==== Given text ====

Before we do forecast modeling, we need to check what seasonality that our data is.

After convert our data hourly, we can check whether there is any transactions in every hour.

From the generated table, we can see that there are no transaction at 9 PM to 5 AM. Thus, we can takeout the zero transaction hours to create a better model.

3.1 Single Time Series

First step, let’s try with single time series and check whether all seasonalities can be explained / comprehended in this time series.

3.2 Decomposing

We find:

  • Since graphic in trend column haven’t been created smoothly, find out that there is seasonality that haven’t been caught in retail_ts. That means our data are most likely having multiple seasonality.

3.3 Multiple Time Series

Since we conclude that our time series is multiple time series, let’s move to multiple time series to see its seasonality.

As we can see, the trend is created smoothly indicating that our data set has multiple seasonality.

4 Modeling

4.1 Data pre-processing & Simple Modeling

For K-Mean Clustering, we are going to build RFM (Recency, Frequency, Monetary) model first. So, what is RFM?

  • Recency is about when was the last order of a customer. It means the number of days since a customer made the last purchase. If it’s a case for a website or an app, this could be interpreted as the last visit day or the last login time.

  • Frequency is about the number of purchase in a given period. It could be 3 months, 6 months or 1 year. So we can understand this value as for how often or how many a customer used the product of a company. The bigger the value is, the more engaged the customers are. Could we say them as our VIP? Not necessary. Cause we also have to think about how much they actually paid for each purchase, which means monetary value.

  • Monetary is the total amount of money a customer spent in that given period. Therefore big spenders will be differentiated with other customers such as MVP or VIP.

The RFM values can be grouped in several ways:
1.Percentiles e.g. quantiles
2.Pareto 80/20 cut
3.Custom - based on business knowledge

On this project, we are going to group by percentiles

Process of calculating percentiles:
1. Sort customers based on that metric
2. Break customers into a pre-defined number of groups of equal size
3. Assign a label to each group

As for first step, let’s add column to see total amount of purchasing that have been done.

After create Total_Purchase, let’s check first order and last

## [1] "2011-12-09 12:50:00 UTC"
## [1] "2010-12-01 08:26:00 UTC"

Since we want to calculate day periods, let’s set one day after the last one (December 9, 2011) as snapshot_date

## [1] "2011-12-10 12:50:00 UTC"

Now, we have got snapshot_date, we can now create our RFM table

After created RFM dataframe, we need to label atau put in Range for Recency, Frequency, Monetary. Note that:

  • We will rate Recency customer who have been active more recently better than the less recent customer,because each company wants its customers to be recent

  • We will rate Frequency and Monetary Value higher label because we want Customer to spend more money and visit more often(that is different order than recency)

After getting rfm_score, let’s group customers into Gold, Silver, Bronze

Let’s see the characteristic of each segment

We finds:

  • Characteristics of Bronze:
    The average Recency is above 180 days which mean most of Bronze segment was not doing transaction for 6 months since their last transaction. On the other hand, average Frequency is around 15 showing that most of customers were doing transaction around 15 times before they stopped purchasing six months later. Average of total purchasing of each customer (Monetary) is around GBP 266.

====

## Set task
Please carry the customer segmentation tutorial forward from its last sentence. You won't need the listing that comes next.

==== Extracted information ====

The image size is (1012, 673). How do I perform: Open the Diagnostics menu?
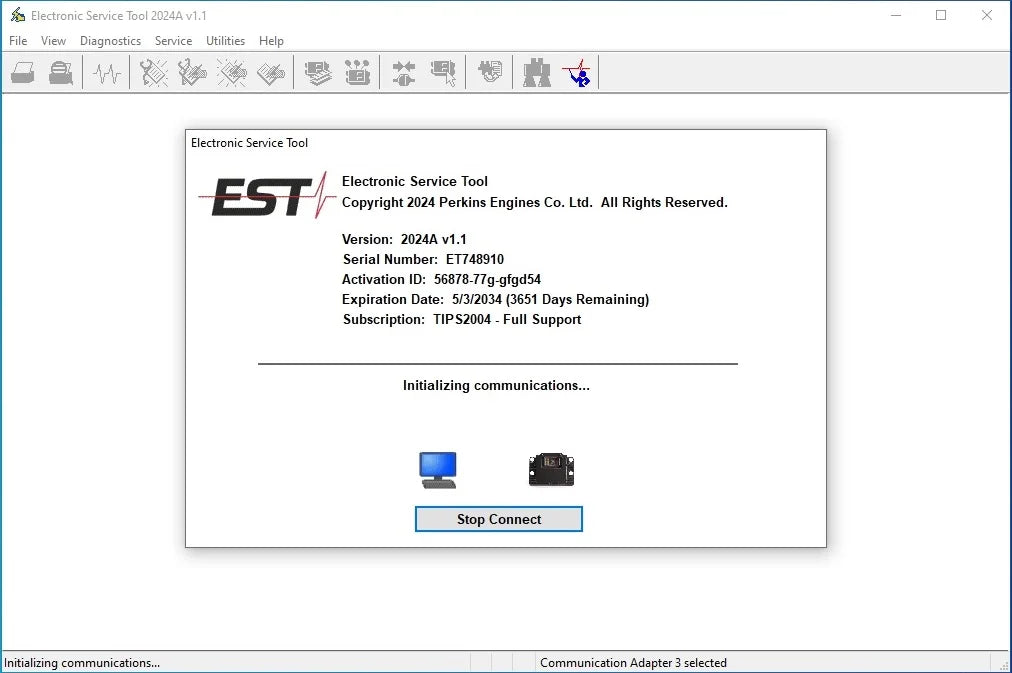pyautogui.click(x=110, y=41)
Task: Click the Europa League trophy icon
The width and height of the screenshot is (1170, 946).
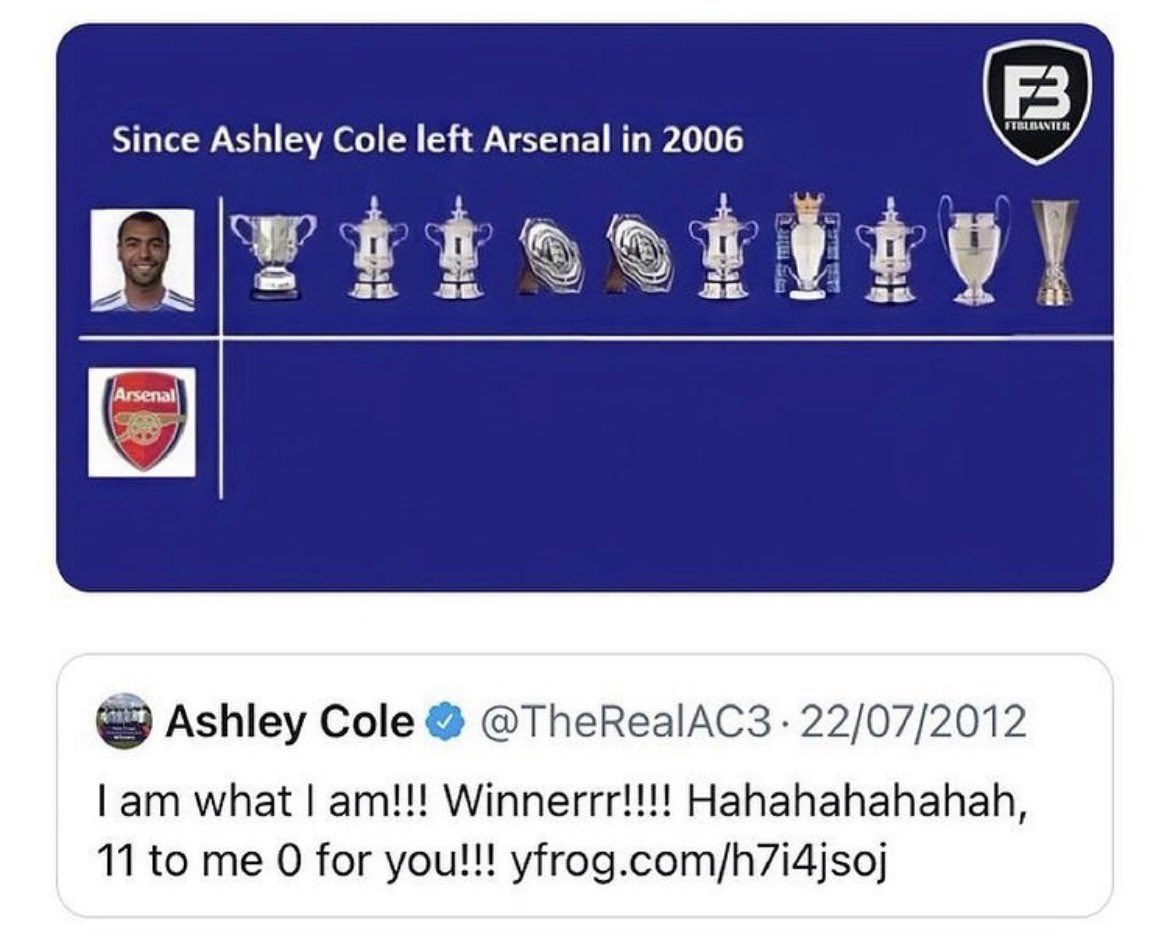Action: click(x=1054, y=252)
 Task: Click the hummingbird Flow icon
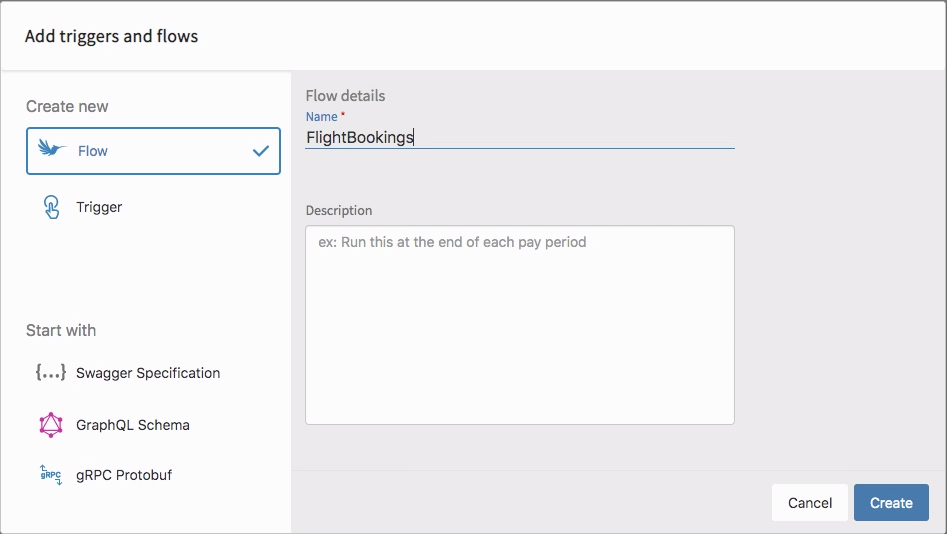point(52,148)
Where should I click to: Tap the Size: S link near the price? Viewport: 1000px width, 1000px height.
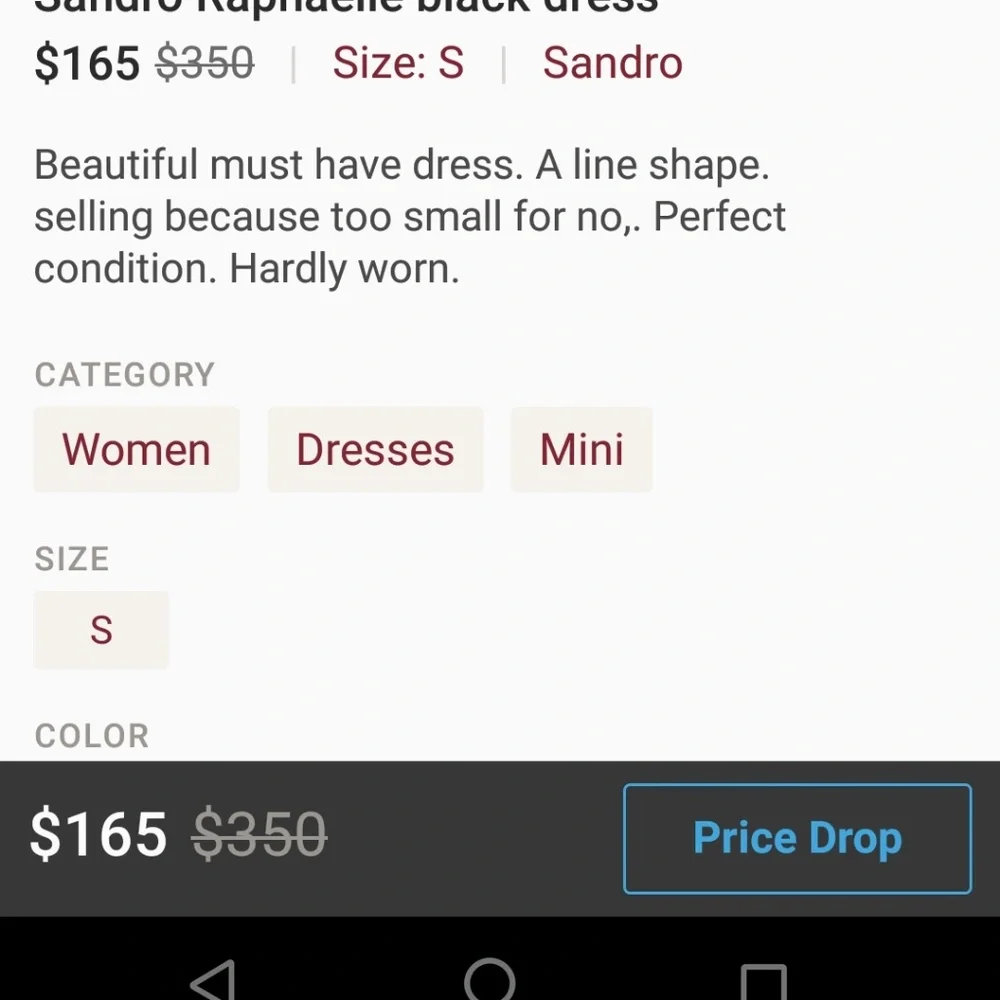398,62
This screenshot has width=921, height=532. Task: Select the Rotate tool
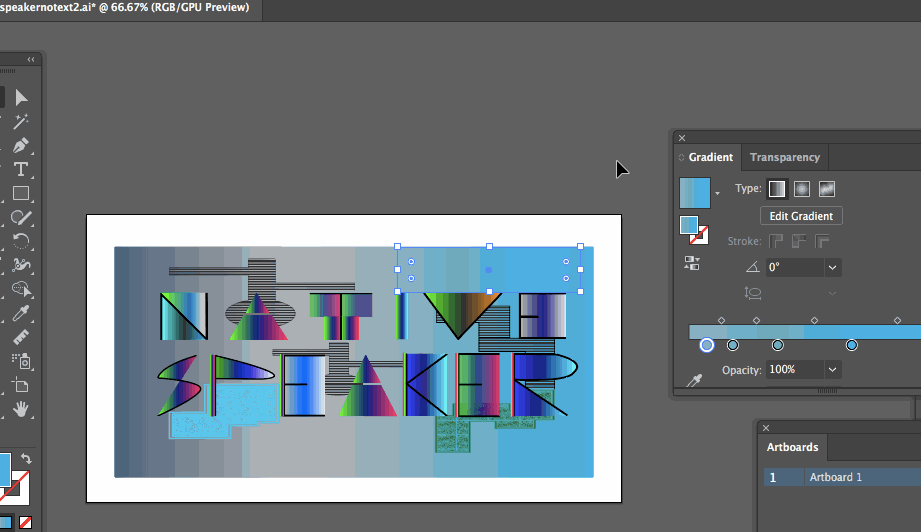click(x=20, y=242)
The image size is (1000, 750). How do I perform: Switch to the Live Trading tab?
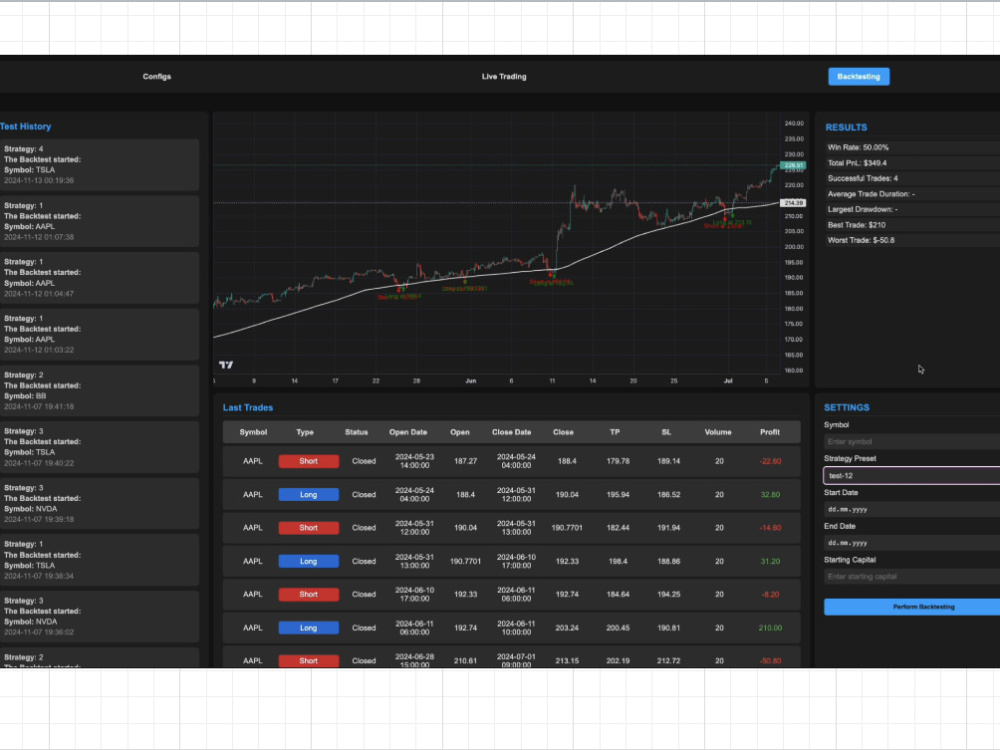coord(503,76)
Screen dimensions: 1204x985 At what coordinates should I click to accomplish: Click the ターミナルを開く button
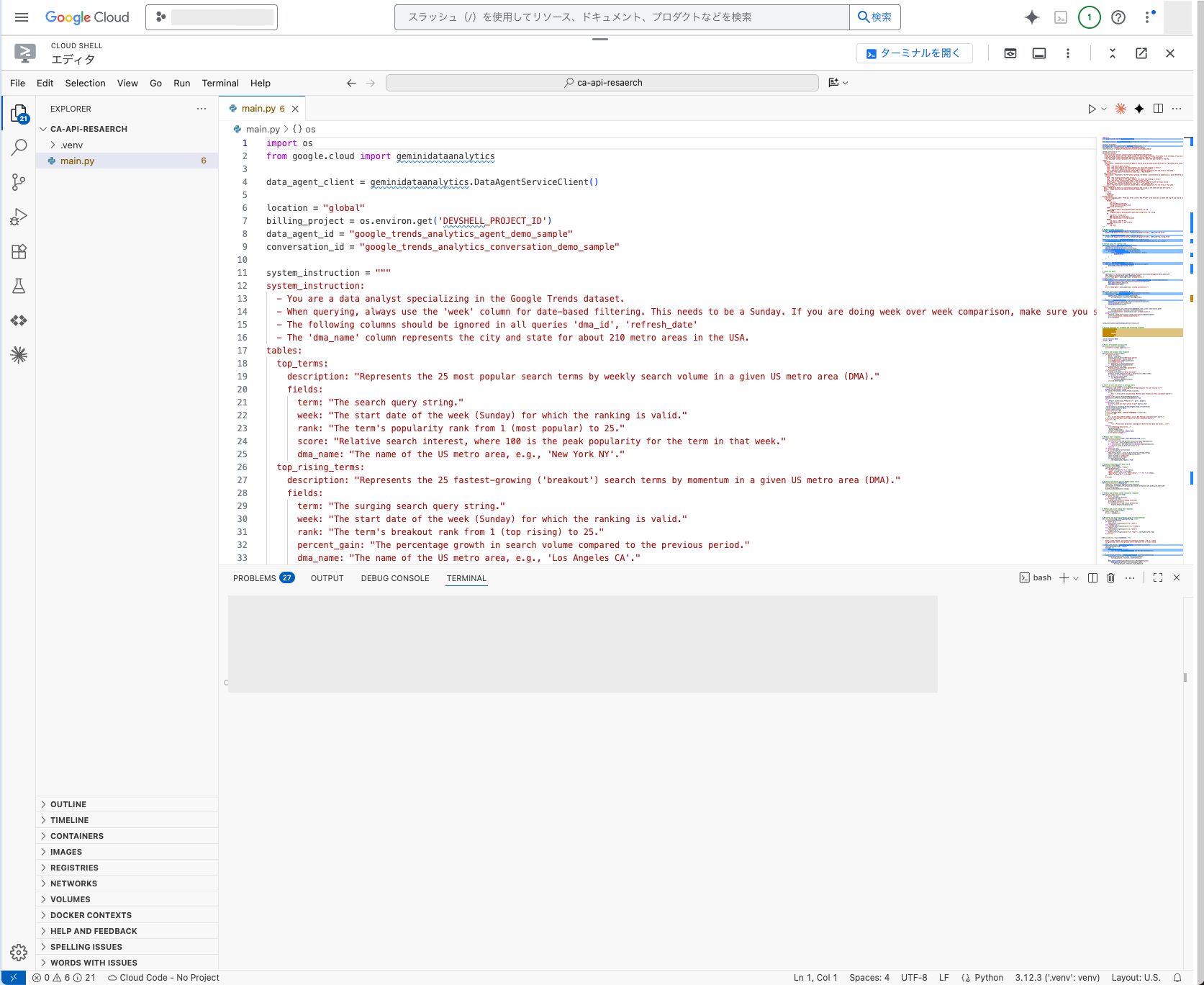(x=914, y=53)
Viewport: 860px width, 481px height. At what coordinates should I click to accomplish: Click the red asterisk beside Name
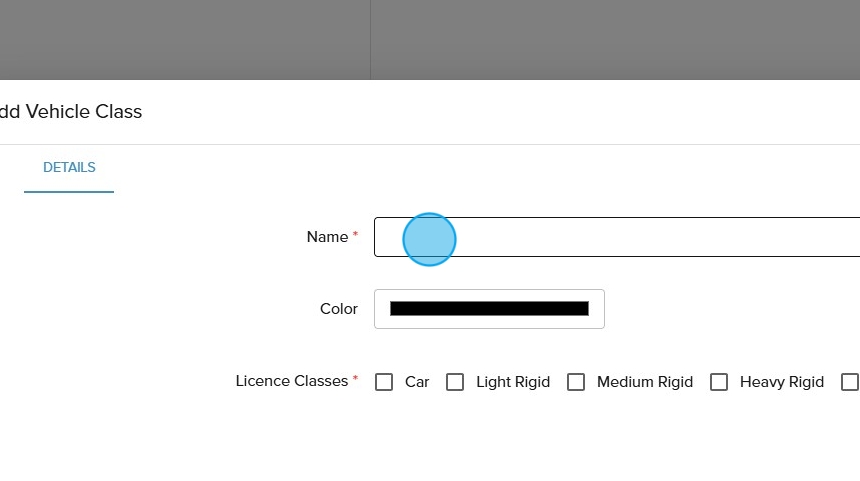[x=355, y=235]
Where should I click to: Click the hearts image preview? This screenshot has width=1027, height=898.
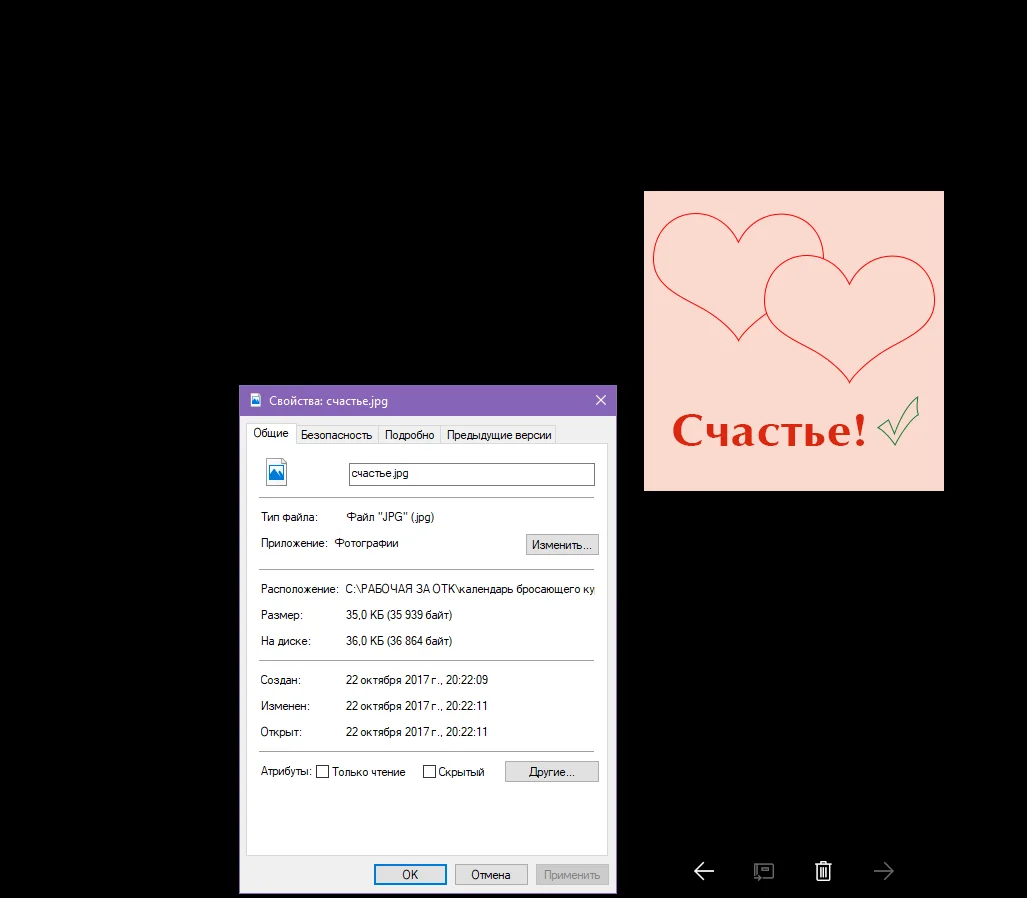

====

## Exercise output
  • Characteristics of Silver:
    The average Recency is above 60 days that indicates most of Silver segment was not doing transaction for 2 months since their last transaction. On the other hand, average Frequency is around 49 times of purchasing. For Monetary value, Silver segment customers spent around 1000 GBP in online store.
  • Characteristics of Gold:
    The average Recency is around 20 days that indicates most of Gold segment was still doing transactions within one month since their last transactions. On the other hand, average Frequency is around 226 times of purchasing. For Monetary value, Gold segment customers spent around 5259 GBP in online store.

4.2 K-Means Clustering

To do K-Means Clustering, we need to scale the data first. Column that we are going to use is Recency, Frequency, Monetary

After done scaling, we need to decide value for ‘k’ to decide how many clustering our data will be

According to wss above, we can use 3 as our k value due to sloping graphic after 3 and we would like compare the characteristic of clusters to generated RFM class, we should use same number of clusters. We can start create our K-means clustering.

After clustering, let’s see the characteristic of each cluster.

As we can see characteristics of each cluster in K-Means clustering, we find:

  • Each cluster in K-Means has very different characteristics with Simple Clustering.
  • Specially the 3rd cluster of K-Means, it has a significantly different characteristic comparing to Gold cluster of Simple Clustering as we can see at below table.

4.3 K-Medoids Clustering

To use K-Medoids Clustering requiring scaled data, we can use the previous scaled data from K-Means clustering. And, we can use ‘3’ as our k-values since we would like to compare the result with other clustering model. Thus, in this session we can move directly to modeling.

Let’s check the characteristic of each cluster

We find:

  • Characteristics of K-Medoids clusters are more similiar to Simple Clustering

4.4 Clustering Analysis

For easiness to see distribution characteristic of each cluster of each data frame, let’s divide with average value of each column to have better understanding.

We find:

  • Simple clustering (plot 1) and K-Mediods clustering (plot 3) are alike.

  • At K-Mean clustering (plot2), there are very significantly different values between cluster 3 and the other cluster in term of Frequency and Monetary.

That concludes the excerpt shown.